Tributes pour in for Loliwe hitmaker Zahara

Tributes pour in for Loliwe hitmaker Zahara

Singer Bulelwa Mkutukana, popularly known as Zahara, has died at the age of 36.

Zahara sitting on a couch
Singer Zahara/ Instagram (@zaharasa)

The hitmaker died at a Johannesburg hospital.


Minister of Arts and Culture Zizi Kodwa confirmed the artist's passing on a social media platform X on Monday evening.


"I am very saddened by the passing of Zahara. My deepest condolences to the Mkutukana family and the South African music industry. The government has been with the family for some time now. Zahara and her guitar made an incredible and lasting impact in South African music," said Kodwa.


Zahara was admitted to the hospital about two weeks ago due to liver complications.


At the time of her passing, she had become a multi-platinum seller and a multi-award-winner songwriter and musician.


Trade union federation SAFTU and Parliament’s portfolio committee on sports, arts and culture also offered its deepest sympathies.

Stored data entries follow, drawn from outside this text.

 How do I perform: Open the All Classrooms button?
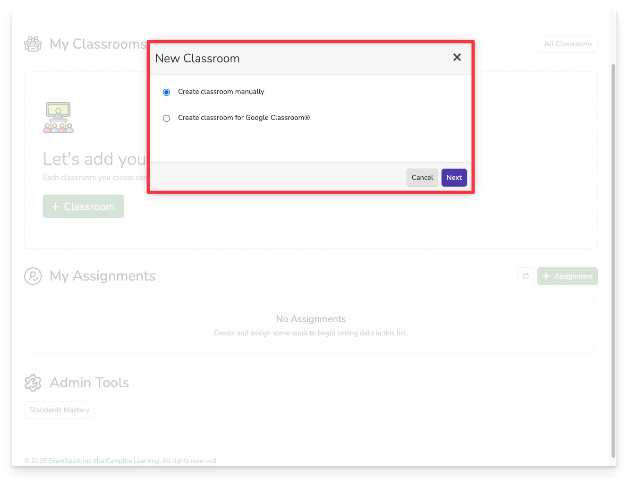(568, 44)
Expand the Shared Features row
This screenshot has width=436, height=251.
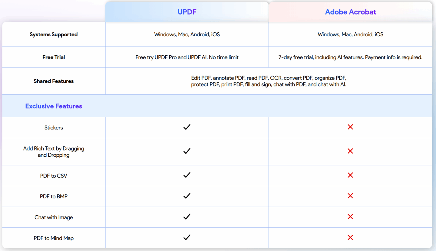(54, 81)
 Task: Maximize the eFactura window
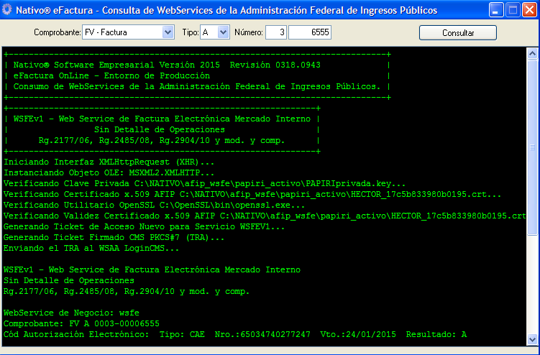click(513, 10)
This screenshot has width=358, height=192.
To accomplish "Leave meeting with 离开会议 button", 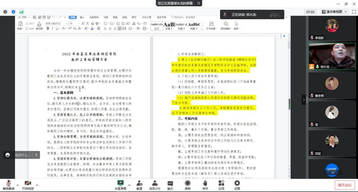I will click(344, 185).
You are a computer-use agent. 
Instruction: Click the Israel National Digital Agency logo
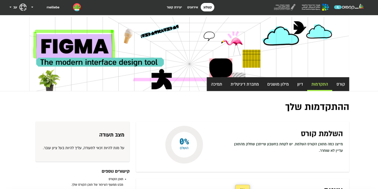tap(315, 7)
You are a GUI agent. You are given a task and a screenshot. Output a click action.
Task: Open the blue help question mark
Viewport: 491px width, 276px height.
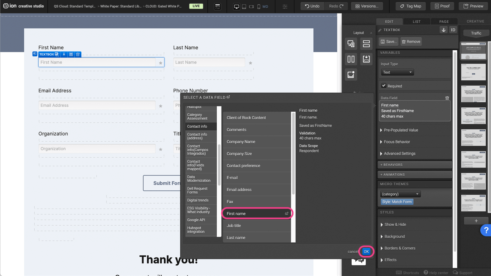tap(486, 230)
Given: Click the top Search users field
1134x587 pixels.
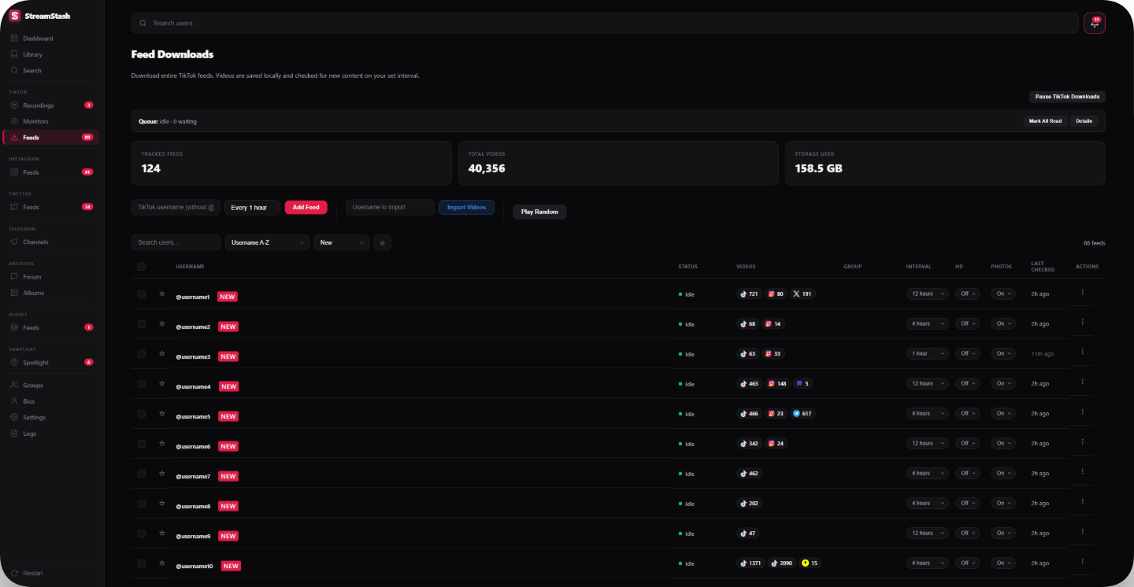Looking at the screenshot, I should tap(604, 24).
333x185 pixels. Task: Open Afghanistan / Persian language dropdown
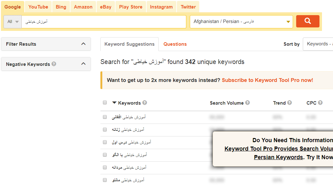(241, 22)
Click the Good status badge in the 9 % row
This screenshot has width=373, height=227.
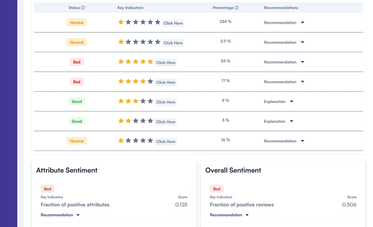[77, 102]
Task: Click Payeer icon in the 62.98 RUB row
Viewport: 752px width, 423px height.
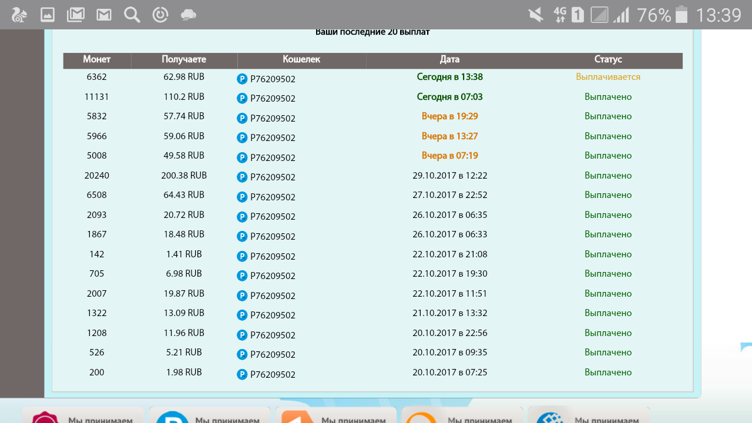Action: 242,79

SAFTU spokesperson Trevor Shaku says Zahara was a musical genius who produced music that echoed the reality, struggles and hopes of the working-class people.

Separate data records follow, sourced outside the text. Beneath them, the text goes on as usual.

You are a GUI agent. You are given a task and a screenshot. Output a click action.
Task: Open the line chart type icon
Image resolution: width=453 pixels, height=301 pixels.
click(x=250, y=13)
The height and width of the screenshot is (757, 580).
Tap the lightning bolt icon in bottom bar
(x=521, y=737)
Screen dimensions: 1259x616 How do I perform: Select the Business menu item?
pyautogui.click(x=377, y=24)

"Her song, Loliwe, is historical. It highlights the mode of passenger transport that transported the working class from labour reserves to the working centres in mines and factories.

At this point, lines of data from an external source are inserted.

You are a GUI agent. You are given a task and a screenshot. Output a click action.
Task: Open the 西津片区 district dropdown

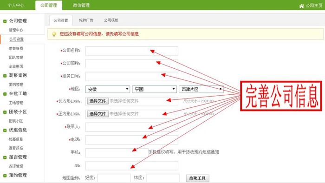tap(201, 89)
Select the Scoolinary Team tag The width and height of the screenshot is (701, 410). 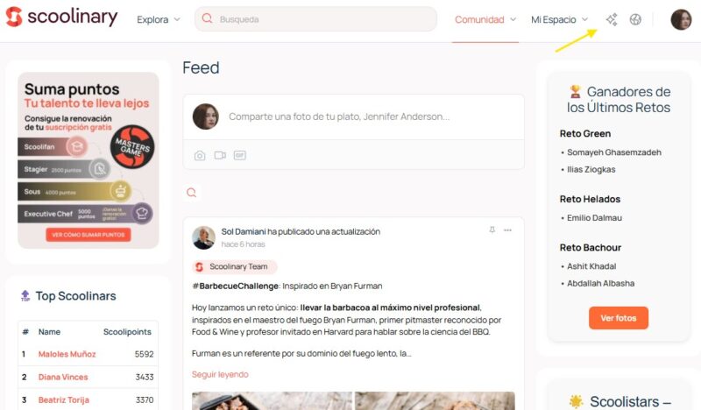234,266
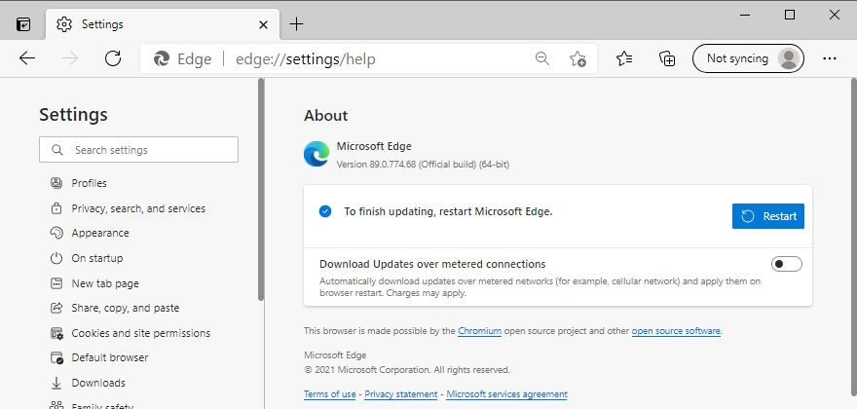Open Cookies and site permissions
The width and height of the screenshot is (857, 409).
tap(140, 333)
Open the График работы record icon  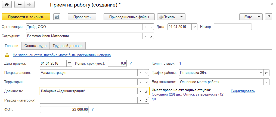267,73
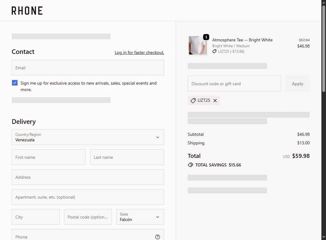This screenshot has width=326, height=240.
Task: Click Log in for faster checkout link
Action: (x=139, y=52)
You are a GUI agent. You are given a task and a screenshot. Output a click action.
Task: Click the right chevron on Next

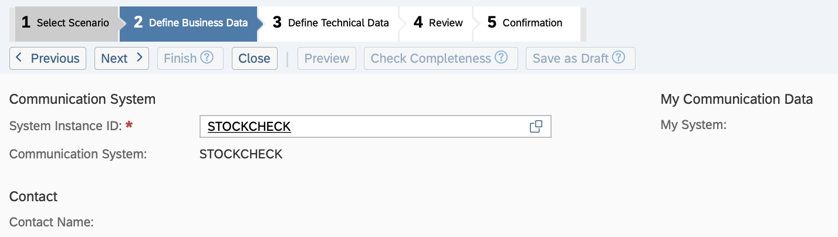click(140, 58)
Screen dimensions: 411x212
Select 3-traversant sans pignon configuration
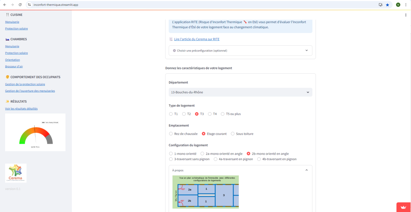pyautogui.click(x=171, y=159)
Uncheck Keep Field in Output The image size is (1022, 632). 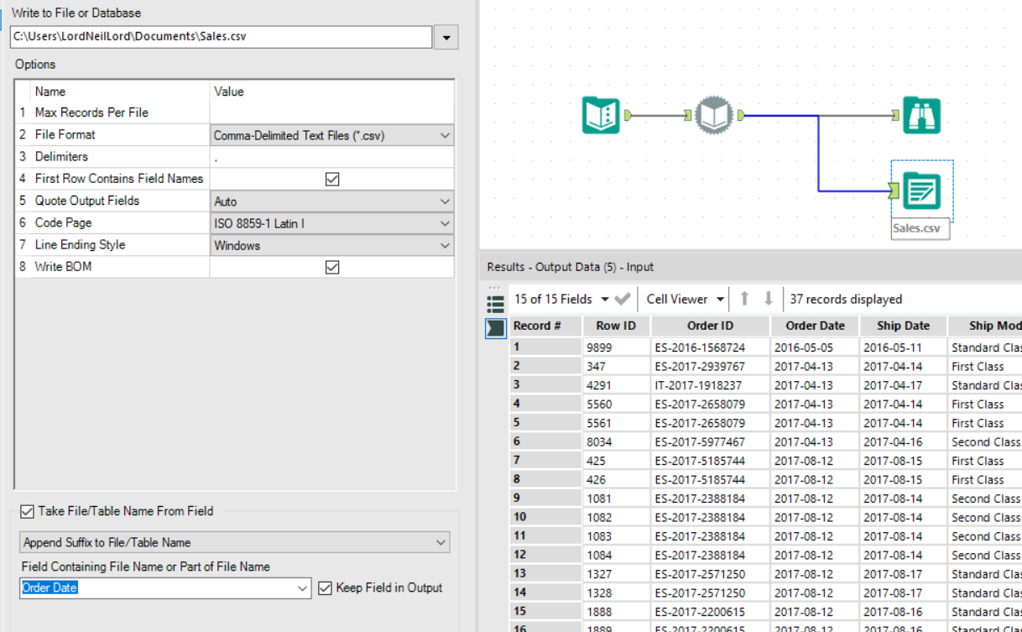pyautogui.click(x=326, y=588)
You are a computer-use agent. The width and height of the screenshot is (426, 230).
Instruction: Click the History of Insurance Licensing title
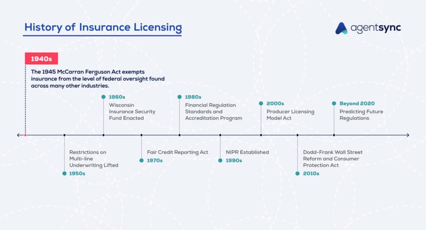tap(103, 27)
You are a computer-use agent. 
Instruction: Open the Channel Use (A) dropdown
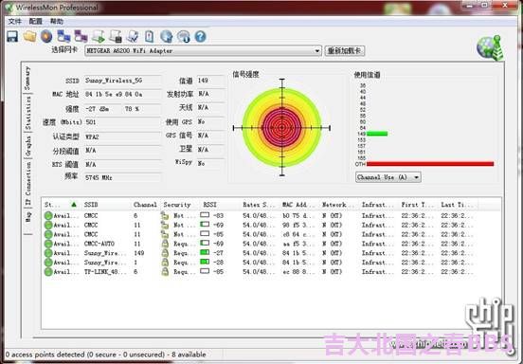388,177
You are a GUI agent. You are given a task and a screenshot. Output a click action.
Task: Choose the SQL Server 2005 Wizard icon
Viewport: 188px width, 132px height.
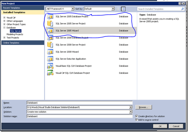click(50, 31)
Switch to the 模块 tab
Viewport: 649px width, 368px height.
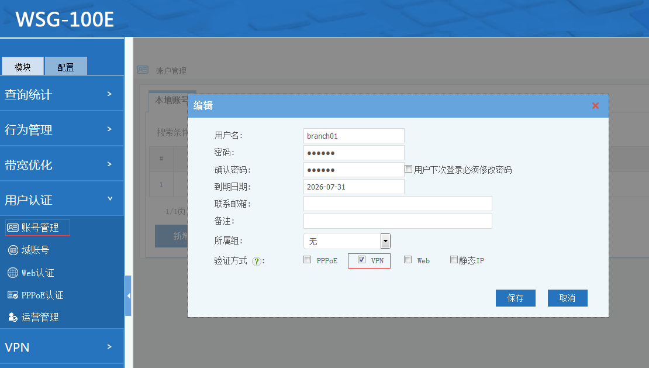pyautogui.click(x=23, y=67)
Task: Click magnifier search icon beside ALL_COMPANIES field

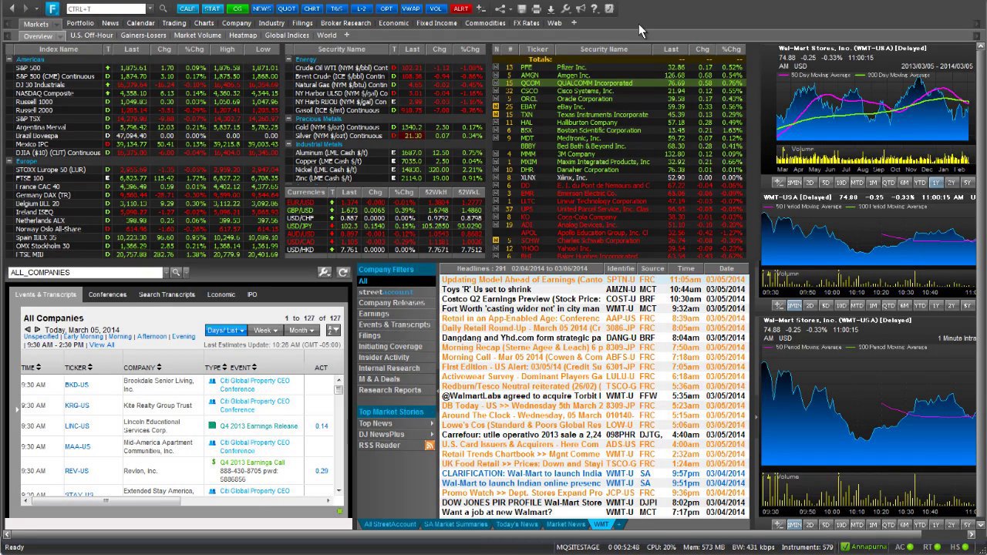Action: pos(176,272)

"Excerpts of her song, Imali, are true to our situation in many senses, including that many political killings are motivated by a contest for money in tendering corruption, killings during robberies and even at a macro level, imperialist induced wars and killings are motivated by a contest for money and power.


"In Phendula, she conveys the hopes of the working people who wish their situations of destitution to change. Underlying all the problems she highlights is the capitalist mode of production and capitalist social relations that continue to reproduce multiple crises of unemployment, poverty, inequality, crime and wars."


Committee chairperson Beauty Dlulane says the 36-year-old produced music that was fit for all, regardless of race and age.


"This is sad news for the music industry and is a massive blow for her Afro-pop genre. Zahara’s music did not matter if you were old or young, black or white, or whether you spoke her native isiXhosa or not. It was good music.


"Zahara could easily have become the Brenda Fassie of her time, but she just chose to be Bulelwa from Phumlani. This is one loss that, as a country, we will not easily recover from. We have lost as a country."